The 2022 plan, tabled in Parliament this summer, sets the park's direction for the next decade. It includes dealing with climate change and invasive species and considers ways to strengthen Indigenous relationships and connect with Canadians.

The Kenow Wildfire, however, led to a major change from the previous plan. The fire burned more than 19,000 hectares — approximately 39 per cent — of the mountainous park in September 2017 and damaged many popular picnic areas, campgrounds and hiking trails.

"We've been pretty fortunate," Parks Canada's Locke Marshall, who's the superintendent in Waterton, said in a recent interview. "We've had a lot of support from the federal government."
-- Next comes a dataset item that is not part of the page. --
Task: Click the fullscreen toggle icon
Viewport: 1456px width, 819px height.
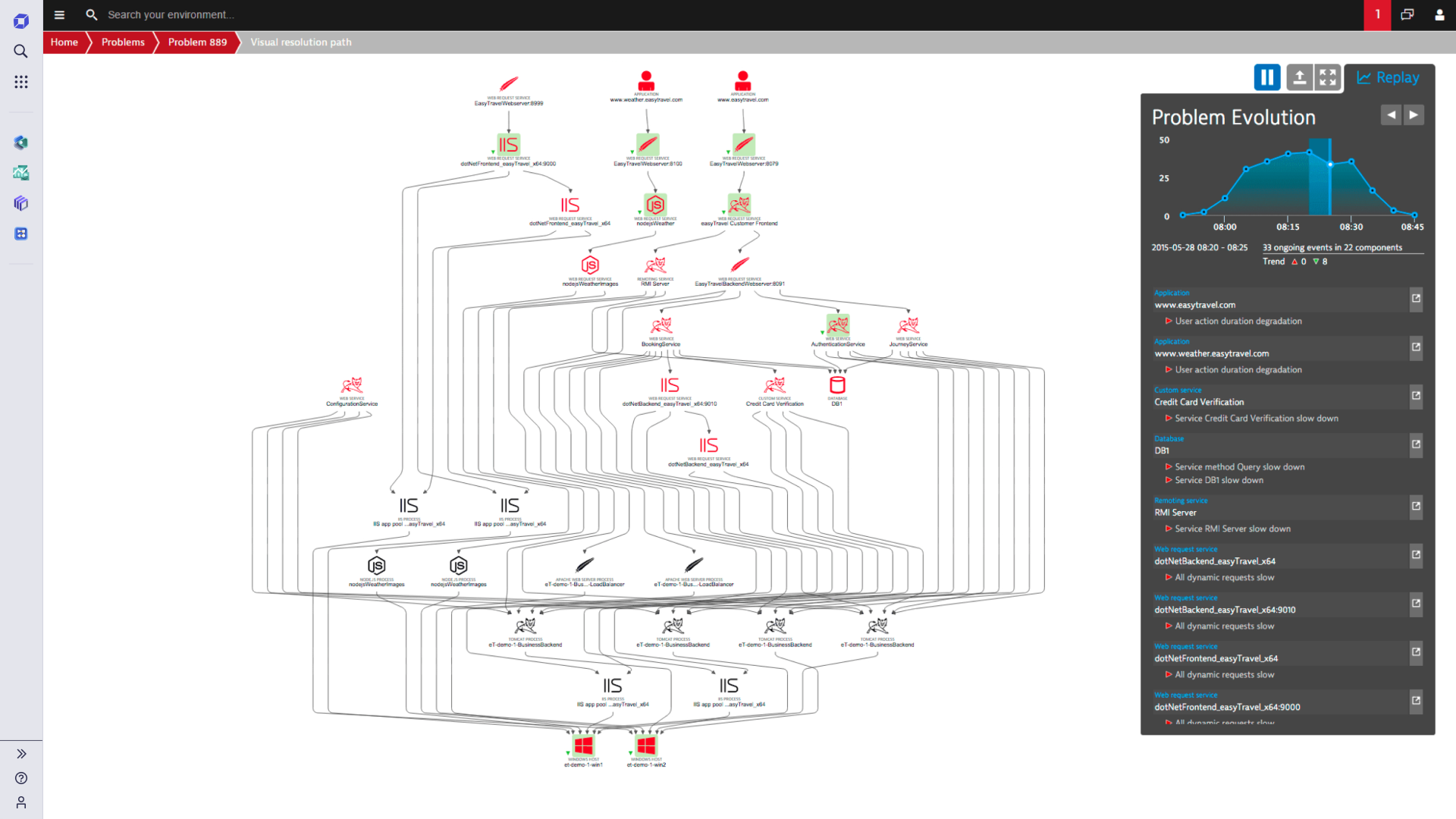Action: click(1328, 77)
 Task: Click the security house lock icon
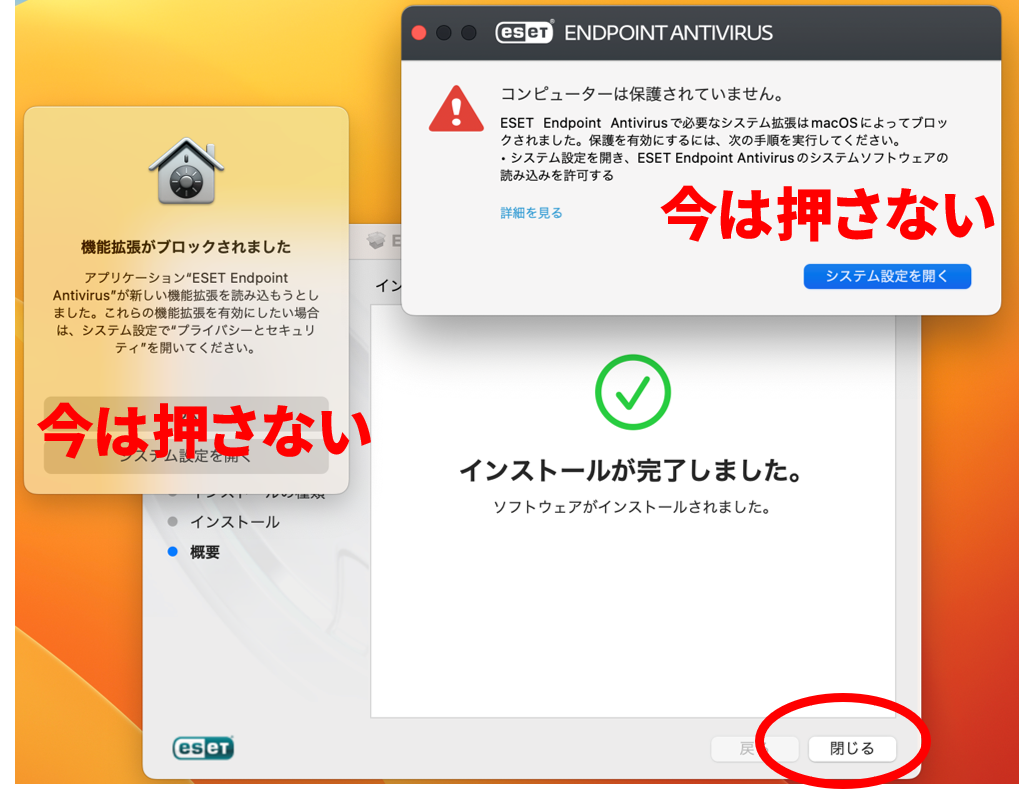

Marshall said some of the damaged infrastructure was already being replaced before the fire, but other areas required a complete rebuild.

"There's been a lot of work that has been done," he said. "Initially, when the fire went through, our parkways were not available, so we had to work on them to get them ready to go.

"We lost our visitor centre, but we were already in plans to build a new one. Many of our picnic areas got damaged. We've done a lot of work on our trails."

Some areas, such as roads and bridges around Red Rock Canyon, are still being rebuilt and the Crandell Mountain campground is still under construction, he said.

Mike Flannigan, a professor of wildland fire at Thompson Rivers University in B.C. and Canada Wildfire's scientific director, said the fire also affected a lot of the park's natural landscape.

"It burned a good chunk of the park with high-intensity severity," he said. "The effect on the vegetation and the soil was severe because it was hot and dry."

Flannigan said he's interested to learn more about how the ecosystem has recovered in the park in the five years since the fire.

"I'm hoping Waterton uses this as an educational opportunity to inform the public about fires and regeneration and biodiversity and wildlife," he said, noting there can be positive changes.

Marshall said Parks Canada has learned a lot and will continue to learn from the wildfire through various research projects.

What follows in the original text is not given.